* Stored records:

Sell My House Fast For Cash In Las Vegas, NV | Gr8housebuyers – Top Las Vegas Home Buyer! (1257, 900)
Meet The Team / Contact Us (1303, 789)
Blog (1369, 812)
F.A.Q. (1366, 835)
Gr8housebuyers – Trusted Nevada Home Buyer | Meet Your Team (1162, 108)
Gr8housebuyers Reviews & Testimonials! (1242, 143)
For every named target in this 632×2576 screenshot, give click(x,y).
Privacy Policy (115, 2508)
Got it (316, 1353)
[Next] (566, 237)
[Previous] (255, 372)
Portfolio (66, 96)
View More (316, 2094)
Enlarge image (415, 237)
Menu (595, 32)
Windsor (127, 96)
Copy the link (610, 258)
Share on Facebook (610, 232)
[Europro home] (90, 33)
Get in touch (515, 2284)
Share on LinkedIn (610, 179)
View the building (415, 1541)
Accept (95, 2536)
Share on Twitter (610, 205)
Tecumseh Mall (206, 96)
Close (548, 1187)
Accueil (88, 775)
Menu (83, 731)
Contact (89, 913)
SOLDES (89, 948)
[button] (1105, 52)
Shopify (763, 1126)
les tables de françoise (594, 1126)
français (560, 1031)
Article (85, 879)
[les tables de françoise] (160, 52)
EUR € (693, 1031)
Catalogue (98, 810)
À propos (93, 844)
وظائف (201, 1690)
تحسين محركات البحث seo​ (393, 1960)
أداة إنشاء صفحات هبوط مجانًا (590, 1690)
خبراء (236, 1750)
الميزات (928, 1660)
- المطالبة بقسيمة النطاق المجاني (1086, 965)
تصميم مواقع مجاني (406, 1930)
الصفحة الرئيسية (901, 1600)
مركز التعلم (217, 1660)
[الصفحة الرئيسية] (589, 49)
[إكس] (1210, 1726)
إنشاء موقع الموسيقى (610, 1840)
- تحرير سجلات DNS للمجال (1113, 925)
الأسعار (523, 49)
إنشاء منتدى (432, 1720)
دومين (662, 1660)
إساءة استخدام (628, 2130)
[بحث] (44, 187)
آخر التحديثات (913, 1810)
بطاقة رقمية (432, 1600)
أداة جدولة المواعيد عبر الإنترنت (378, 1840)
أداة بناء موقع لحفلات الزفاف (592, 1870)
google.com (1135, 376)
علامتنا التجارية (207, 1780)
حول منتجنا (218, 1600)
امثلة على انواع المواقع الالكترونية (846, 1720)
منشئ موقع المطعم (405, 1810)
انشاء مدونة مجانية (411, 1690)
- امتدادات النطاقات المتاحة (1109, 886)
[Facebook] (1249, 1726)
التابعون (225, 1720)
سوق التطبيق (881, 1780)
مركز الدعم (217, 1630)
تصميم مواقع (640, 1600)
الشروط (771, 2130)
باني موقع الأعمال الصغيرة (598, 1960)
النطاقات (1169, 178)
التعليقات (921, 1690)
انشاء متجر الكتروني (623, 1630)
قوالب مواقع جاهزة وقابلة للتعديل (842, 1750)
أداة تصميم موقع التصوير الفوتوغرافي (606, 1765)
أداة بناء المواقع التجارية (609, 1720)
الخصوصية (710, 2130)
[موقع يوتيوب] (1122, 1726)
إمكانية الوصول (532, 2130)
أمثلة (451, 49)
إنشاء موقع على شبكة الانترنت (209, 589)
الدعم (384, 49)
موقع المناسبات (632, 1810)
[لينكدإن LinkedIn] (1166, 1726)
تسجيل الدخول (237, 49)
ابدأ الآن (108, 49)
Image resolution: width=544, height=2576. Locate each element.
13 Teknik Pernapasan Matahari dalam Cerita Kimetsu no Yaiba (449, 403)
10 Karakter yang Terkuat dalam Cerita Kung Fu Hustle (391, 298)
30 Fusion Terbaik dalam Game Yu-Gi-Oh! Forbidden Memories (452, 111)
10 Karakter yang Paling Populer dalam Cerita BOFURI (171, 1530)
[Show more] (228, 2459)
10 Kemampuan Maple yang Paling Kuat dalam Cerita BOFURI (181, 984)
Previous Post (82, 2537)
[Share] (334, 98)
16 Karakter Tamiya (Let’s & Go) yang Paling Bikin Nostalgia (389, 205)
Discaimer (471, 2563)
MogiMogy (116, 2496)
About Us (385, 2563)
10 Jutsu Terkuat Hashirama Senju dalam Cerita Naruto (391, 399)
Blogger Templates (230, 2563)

* Action item:
The answer should be all lines from the entries above that hold the word "موقع".

* Finished exercise:
إنشاء موقع الموسيقى (610, 1840)
أداة بناء موقع لحفلات الزفاف (592, 1870)
منشئ موقع المطعم (405, 1810)
باني موقع الأعمال الصغيرة (598, 1960)
أداة تصميم موقع التصوير الفوتوغرافي (606, 1765)
[موقع يوتيوب] (1122, 1726)
إنشاء موقع على شبكة الانترنت (209, 589)
موقع المناسبات (632, 1810)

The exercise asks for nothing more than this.